»»

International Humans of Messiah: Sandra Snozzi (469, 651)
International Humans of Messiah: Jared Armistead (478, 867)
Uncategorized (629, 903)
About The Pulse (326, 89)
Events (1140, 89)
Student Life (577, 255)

««

= INSTRUCTIONS TO FOLLOW =
Write the entries out a second time. Match them exactly.

= RESULT =
International Humans of Messiah: Sandra Snozzi (469, 651)
International Humans of Messiah: Jared Armistead (478, 867)
Uncategorized (629, 903)
About The Pulse (326, 89)
Events (1140, 89)
Student Life (577, 255)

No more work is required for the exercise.